++++ Listed entries

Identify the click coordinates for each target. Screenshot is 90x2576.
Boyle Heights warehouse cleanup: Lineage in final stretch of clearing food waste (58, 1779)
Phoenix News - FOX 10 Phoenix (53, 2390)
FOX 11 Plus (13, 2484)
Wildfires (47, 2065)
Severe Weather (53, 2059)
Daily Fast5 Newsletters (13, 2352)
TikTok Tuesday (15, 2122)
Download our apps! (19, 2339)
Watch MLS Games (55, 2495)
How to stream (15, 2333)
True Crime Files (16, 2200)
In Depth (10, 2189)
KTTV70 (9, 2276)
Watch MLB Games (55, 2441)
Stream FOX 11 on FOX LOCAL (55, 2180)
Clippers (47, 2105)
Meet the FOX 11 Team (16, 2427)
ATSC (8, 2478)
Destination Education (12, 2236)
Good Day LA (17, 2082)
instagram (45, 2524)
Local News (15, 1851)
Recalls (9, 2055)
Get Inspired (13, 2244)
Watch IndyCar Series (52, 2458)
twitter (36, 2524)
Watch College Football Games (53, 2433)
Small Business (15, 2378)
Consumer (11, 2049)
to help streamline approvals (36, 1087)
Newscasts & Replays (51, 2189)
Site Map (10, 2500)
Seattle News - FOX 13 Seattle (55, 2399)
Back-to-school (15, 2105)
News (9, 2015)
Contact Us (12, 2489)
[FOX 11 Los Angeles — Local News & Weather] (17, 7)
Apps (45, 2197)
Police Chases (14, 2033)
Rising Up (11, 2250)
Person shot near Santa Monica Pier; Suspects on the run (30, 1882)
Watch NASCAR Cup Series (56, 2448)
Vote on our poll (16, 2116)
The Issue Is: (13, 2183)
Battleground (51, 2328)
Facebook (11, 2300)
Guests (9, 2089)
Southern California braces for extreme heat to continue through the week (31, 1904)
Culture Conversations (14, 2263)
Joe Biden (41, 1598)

++++++++

» **Task to carry out**
Would you please filter the lines above and copy every one that includes "Series"?

» **Result of the exercise**
Watch IndyCar Series (52, 2458)
Watch NASCAR Cup Series (56, 2448)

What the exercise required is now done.